Start of Data under study
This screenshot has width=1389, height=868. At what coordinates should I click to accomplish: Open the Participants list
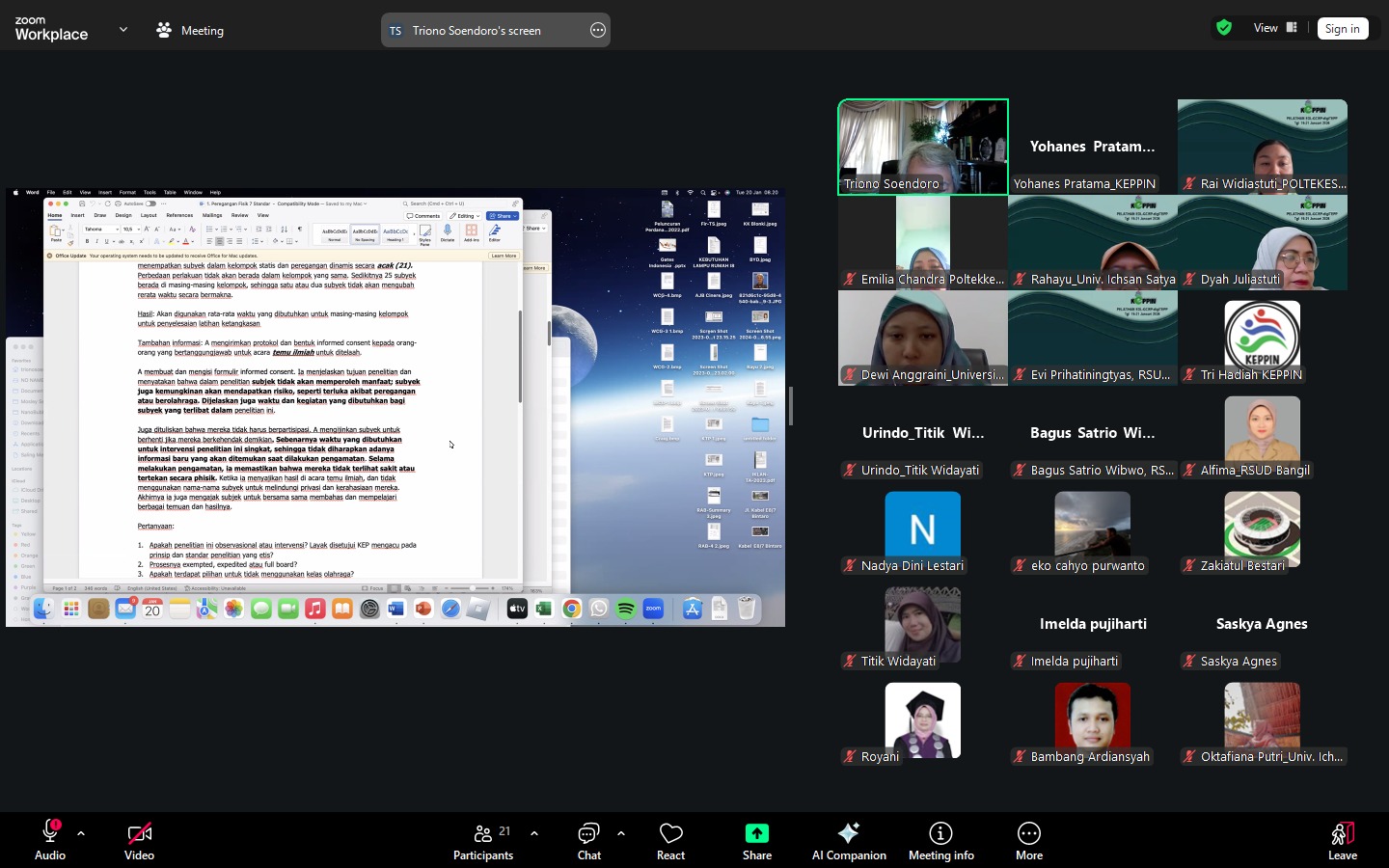coord(484,841)
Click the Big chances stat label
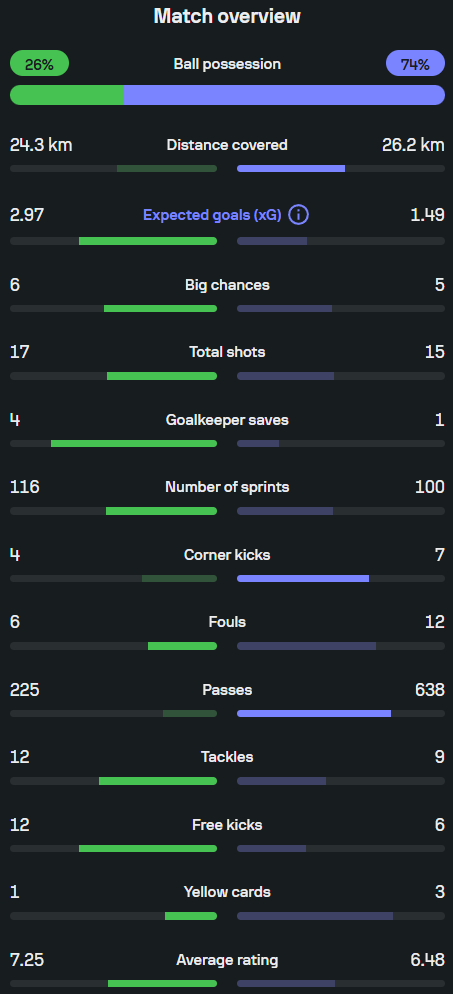 pyautogui.click(x=227, y=285)

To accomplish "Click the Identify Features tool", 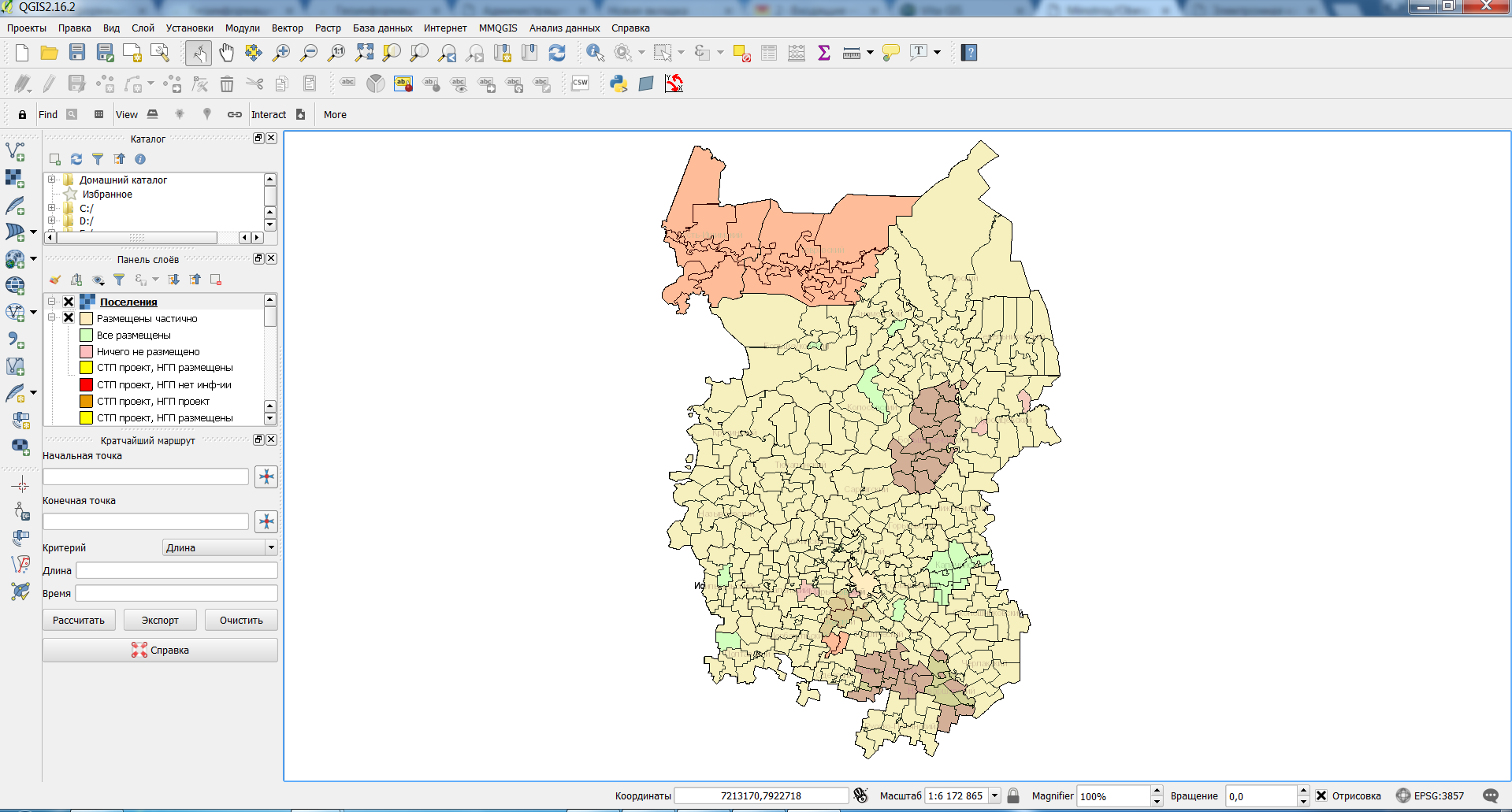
End of Data under study
Task details = All the lines above are to be given again exactly as they read, with the pictures removed.

Exercise solution =
This screenshot has width=1389, height=868. At what coordinates should I click to accomplish: Open the Participants list
coord(484,841)
Click the Big chances stat label
 pyautogui.click(x=227, y=285)

To accomplish "Click the Identify Features tool", 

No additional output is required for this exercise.